**Instructions for the task:**
Copy out each of the entries below word for word, leaving out the pictures.

**Given records:**
■ ■ ■

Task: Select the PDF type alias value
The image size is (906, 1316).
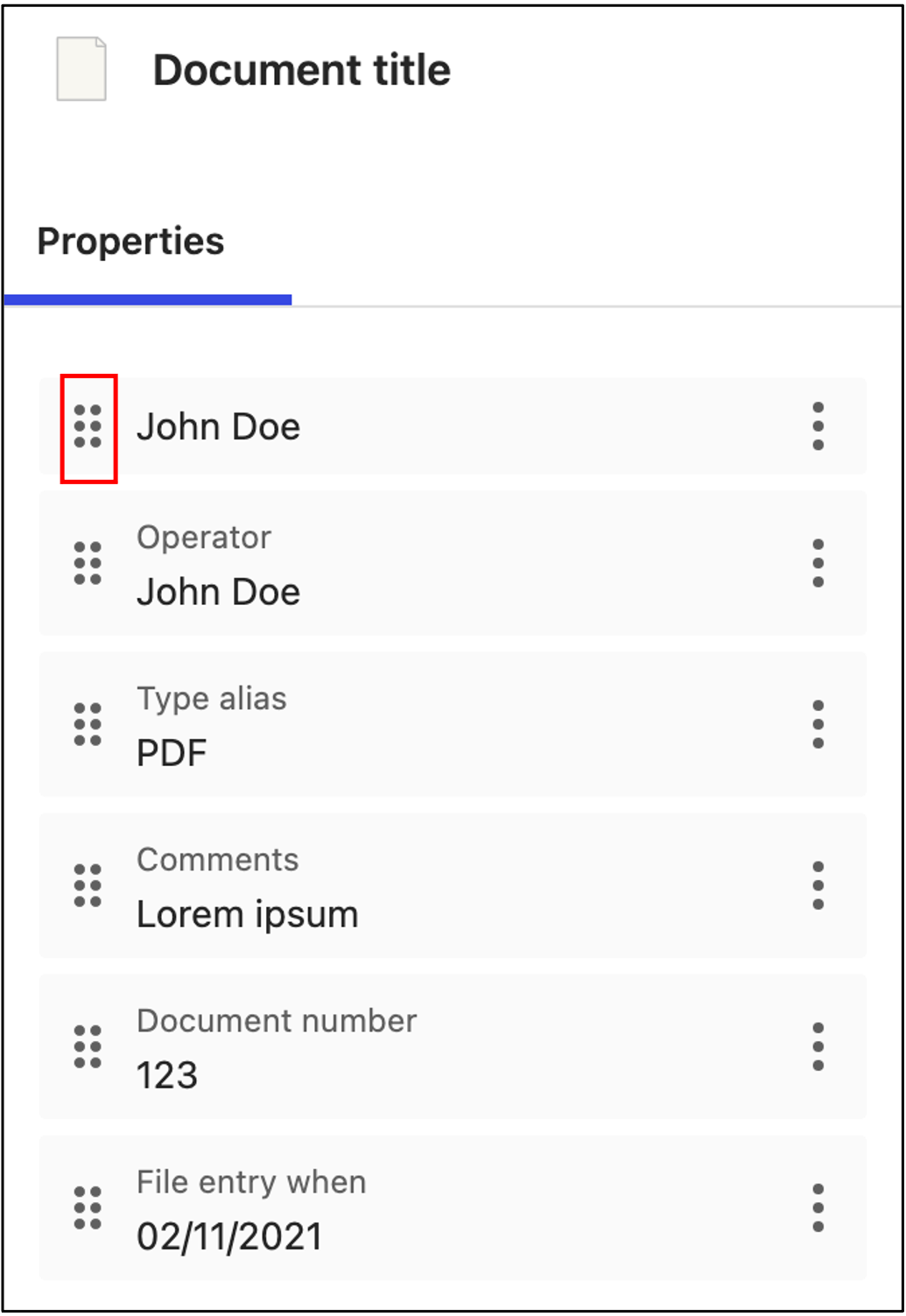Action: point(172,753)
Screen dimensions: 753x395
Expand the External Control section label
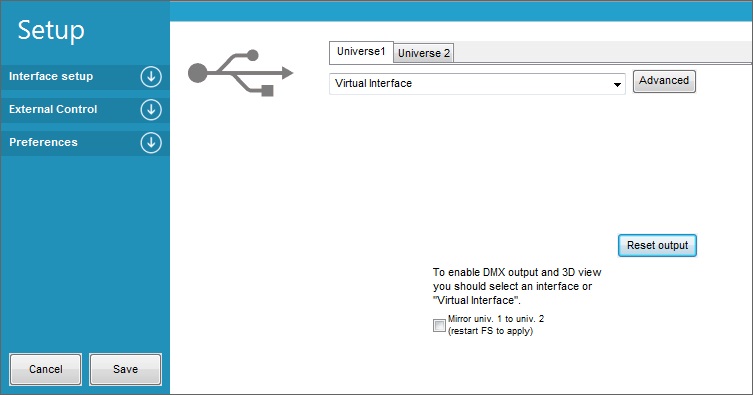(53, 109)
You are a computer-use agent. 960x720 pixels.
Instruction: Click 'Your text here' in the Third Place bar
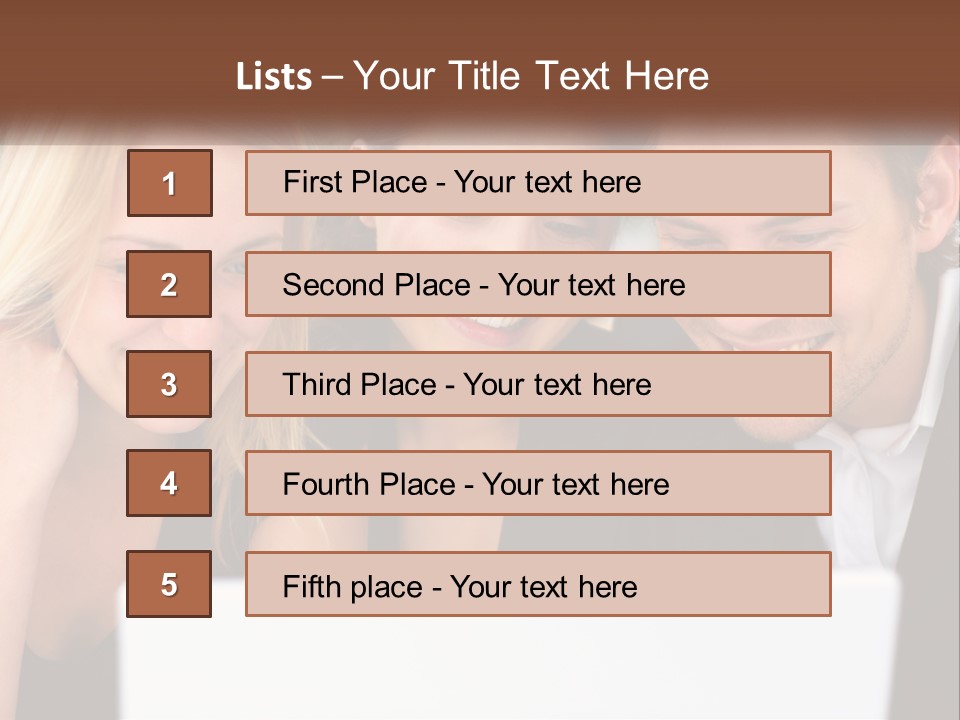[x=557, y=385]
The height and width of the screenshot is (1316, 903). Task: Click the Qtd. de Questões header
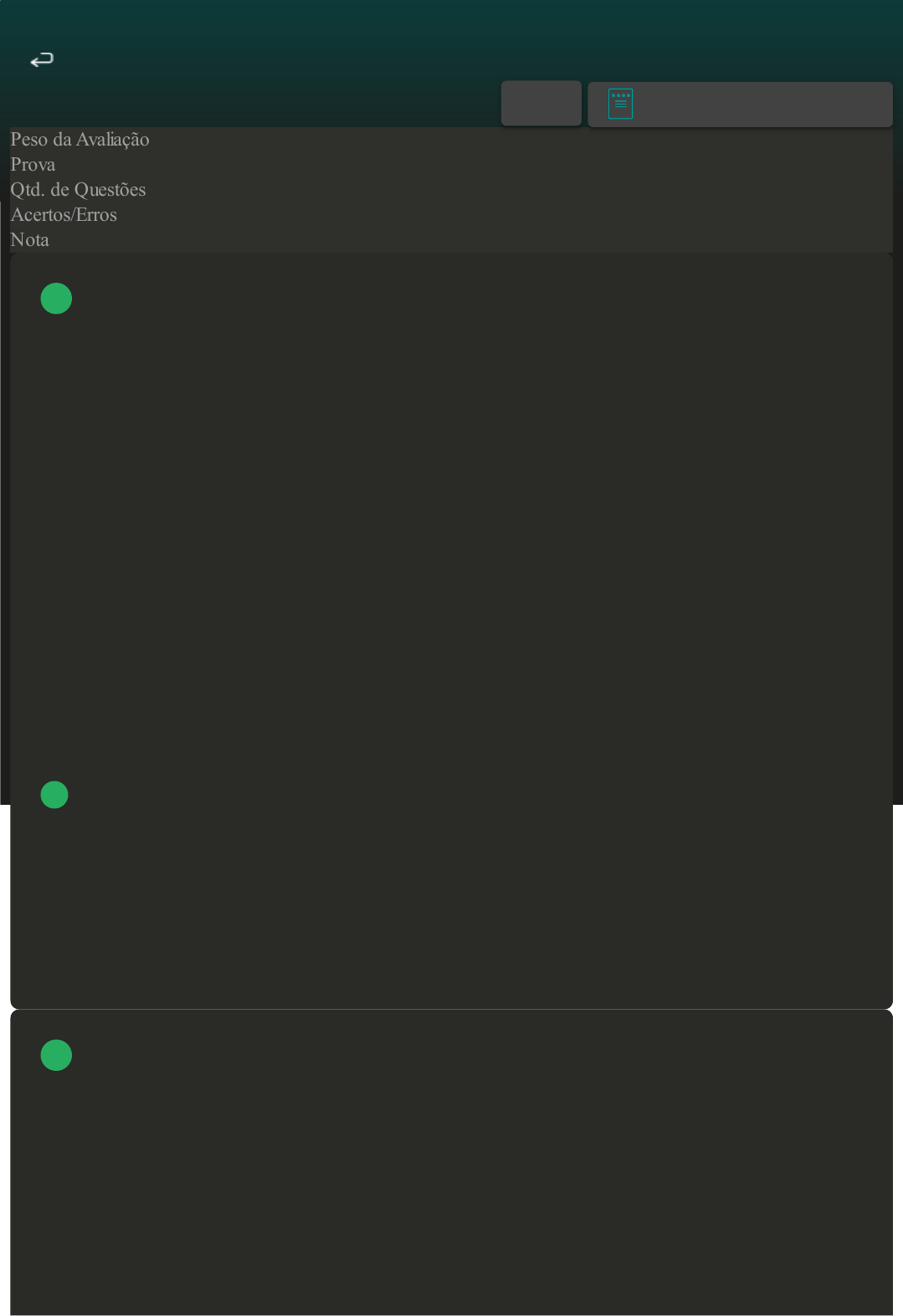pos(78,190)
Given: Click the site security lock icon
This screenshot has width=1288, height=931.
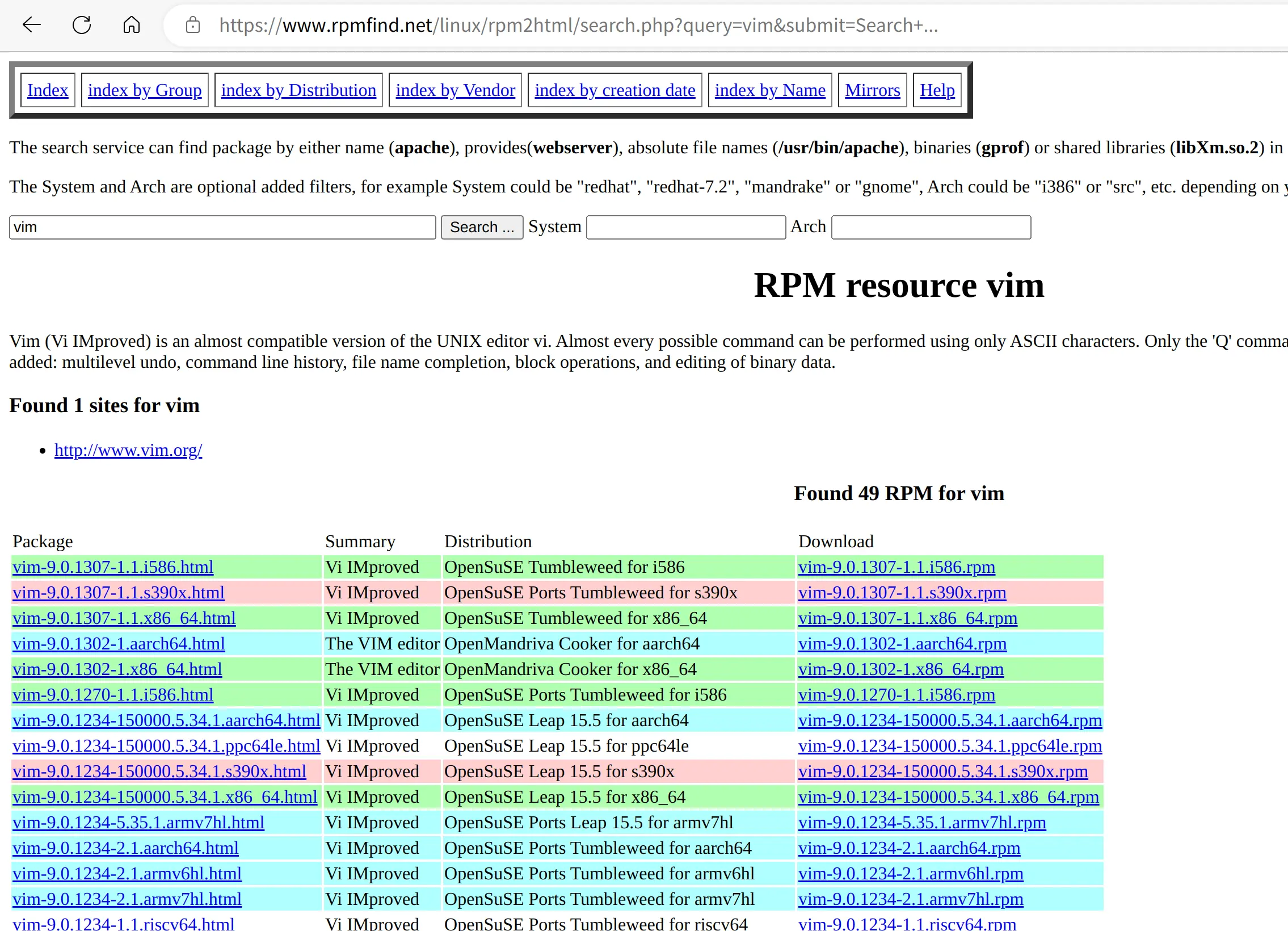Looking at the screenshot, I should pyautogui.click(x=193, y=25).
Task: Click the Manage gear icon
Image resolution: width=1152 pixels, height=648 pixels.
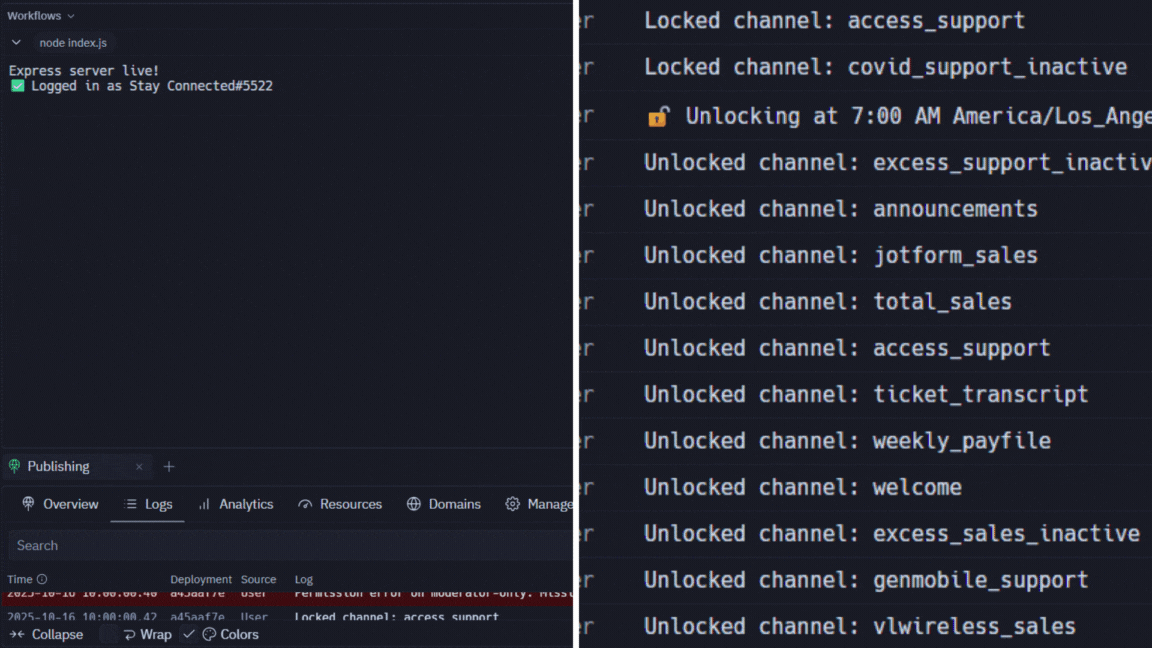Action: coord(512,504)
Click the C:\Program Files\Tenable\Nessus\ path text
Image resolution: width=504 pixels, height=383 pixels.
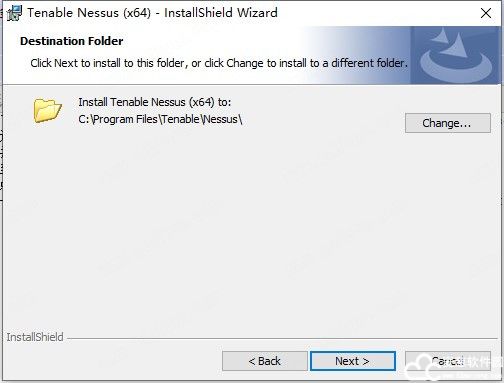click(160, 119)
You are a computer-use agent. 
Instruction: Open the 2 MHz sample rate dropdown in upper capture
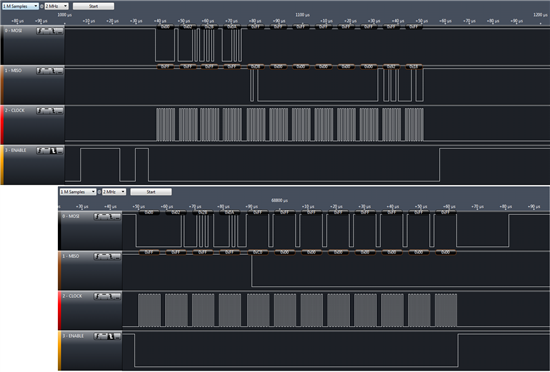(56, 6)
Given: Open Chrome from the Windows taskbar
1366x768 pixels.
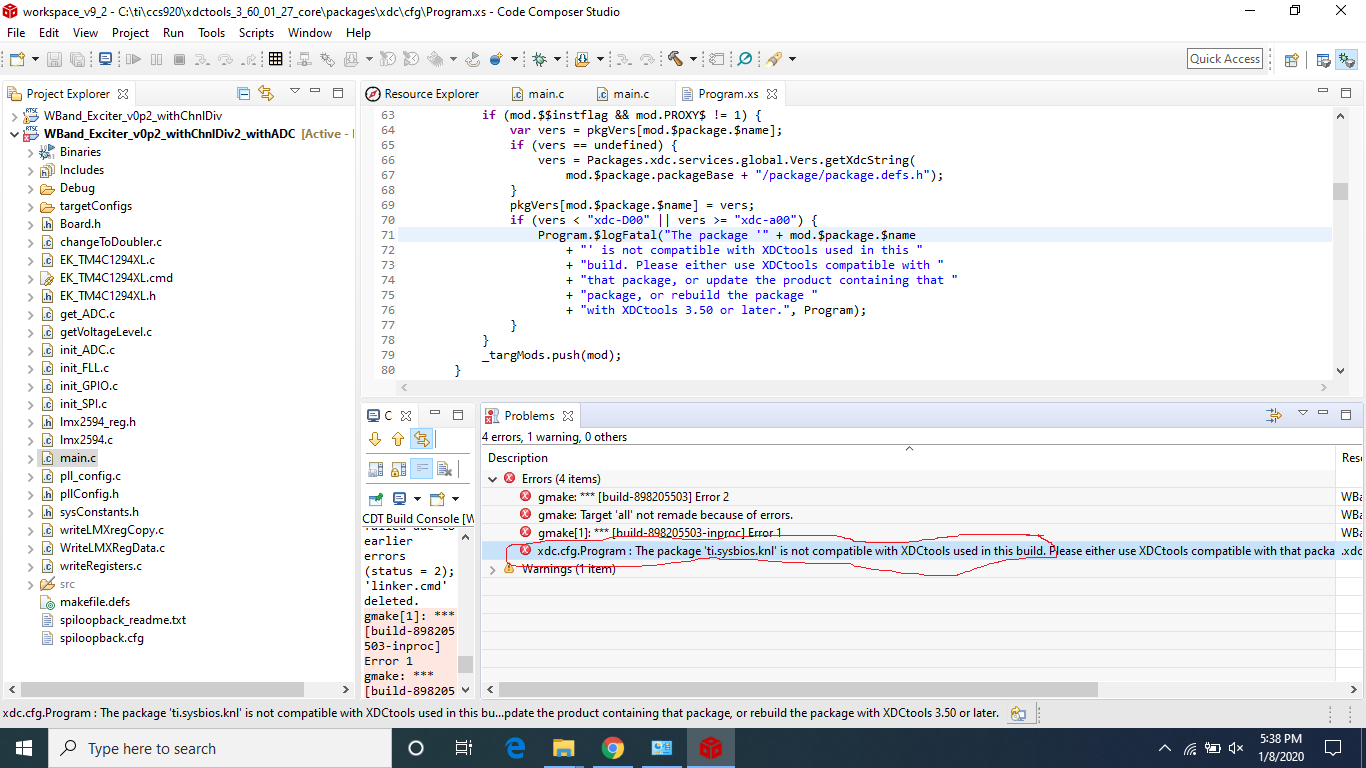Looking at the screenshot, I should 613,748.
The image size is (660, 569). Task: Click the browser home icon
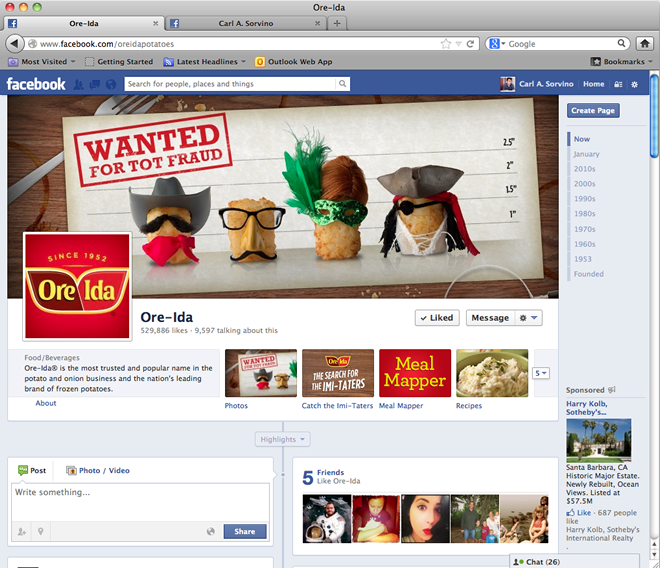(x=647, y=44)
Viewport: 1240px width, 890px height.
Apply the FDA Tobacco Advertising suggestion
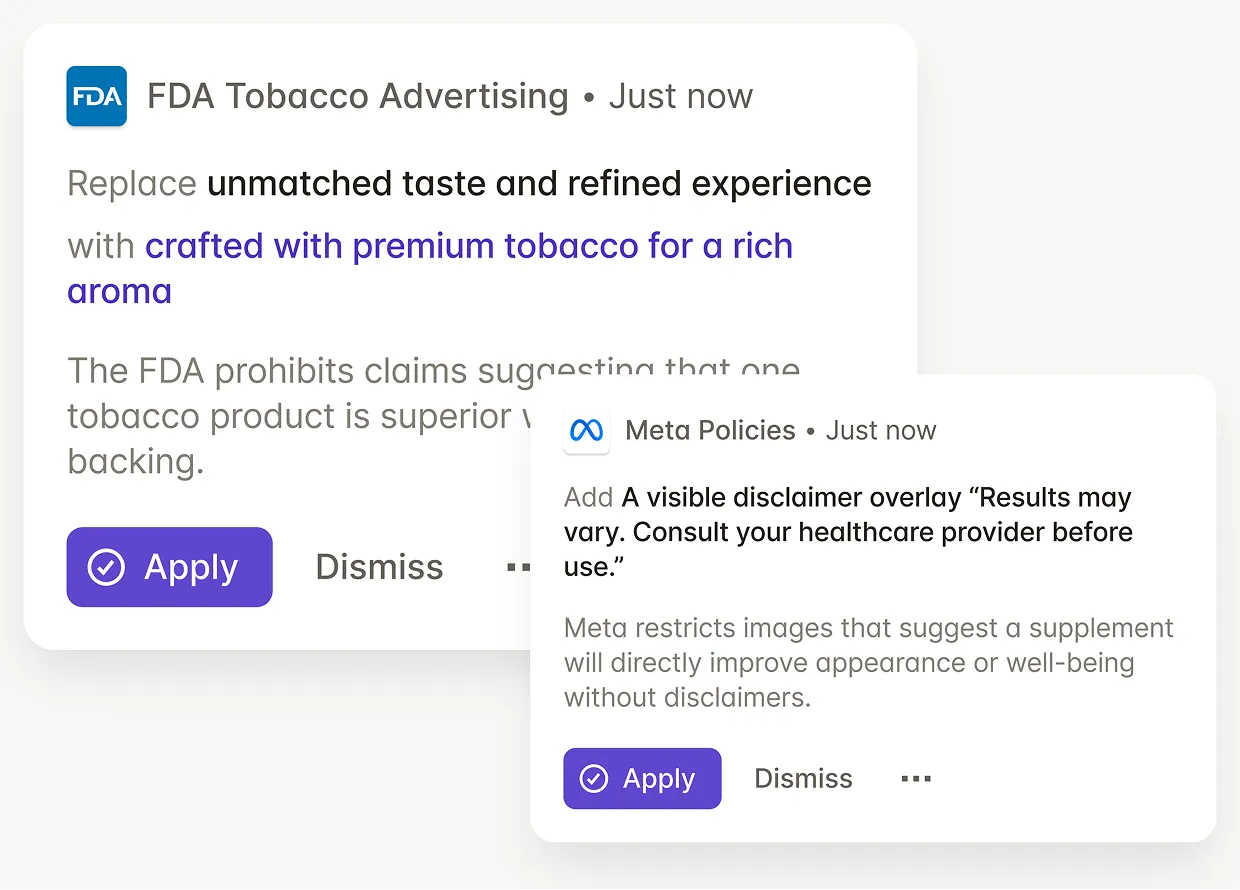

■ ■ ■

**Answer to the task:**
Task: Select the PDF type alias value
The image size is (906, 1316).
Action: point(172,753)
Screen dimensions: 753x395
Expand the External Control section label
(53, 109)
You are a computer-use agent. 960x720 pixels.
Instruction: Click 'Your text here' in the Third Place bar
[x=557, y=385]
The height and width of the screenshot is (1316, 903). Task: Click the Qtd. de Questões header
pos(78,190)
Given: Click the site security lock icon
This screenshot has width=1288, height=931.
Looking at the screenshot, I should pyautogui.click(x=193, y=25).
Task: Click the Manage gear icon
Image resolution: width=1152 pixels, height=648 pixels.
Action: coord(512,504)
Click the C:\Program Files\Tenable\Nessus\ path text
Image resolution: width=504 pixels, height=383 pixels.
click(160, 119)
You are a computer-use agent. 
Instruction: Open the 2 MHz sample rate dropdown in upper capture
(56, 6)
Given: Open Chrome from the Windows taskbar
1366x768 pixels.
Looking at the screenshot, I should 613,748.
The image size is (660, 569). Task: Click the browser home icon
(x=647, y=44)
Viewport: 1240px width, 890px height.
Apply the FDA Tobacco Advertising suggestion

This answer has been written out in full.